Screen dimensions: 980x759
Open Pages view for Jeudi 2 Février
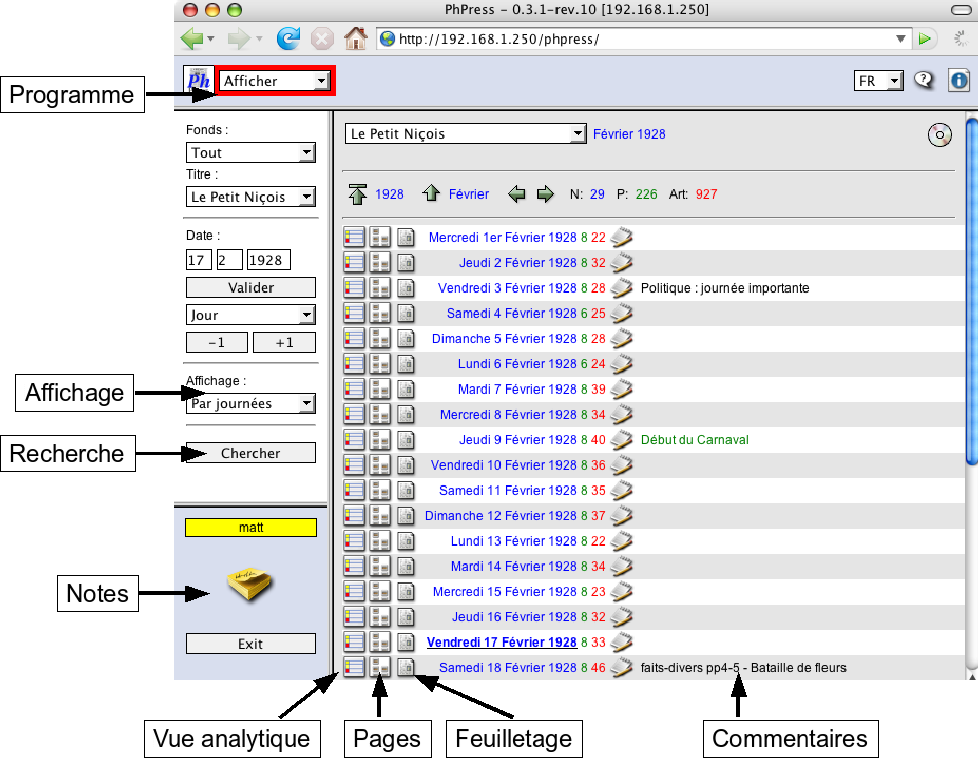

====

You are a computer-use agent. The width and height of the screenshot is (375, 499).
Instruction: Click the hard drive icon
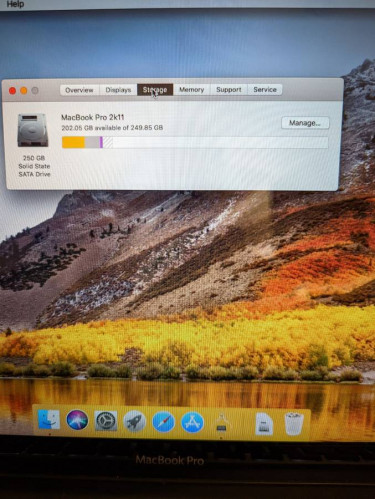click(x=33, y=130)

====

▶ _EXERCISE PROMPT_
Could you pull out the data running from the line with "You are a computer-use" to the line with "click(x=33, y=130)", both included, reproducing each line verbatim but leaving out the pictures?

▶ _SOLUTION TO THIS PROBLEM_
You are a computer-use agent. The width and height of the screenshot is (375, 499).
Instruction: Click the hard drive icon
click(x=33, y=130)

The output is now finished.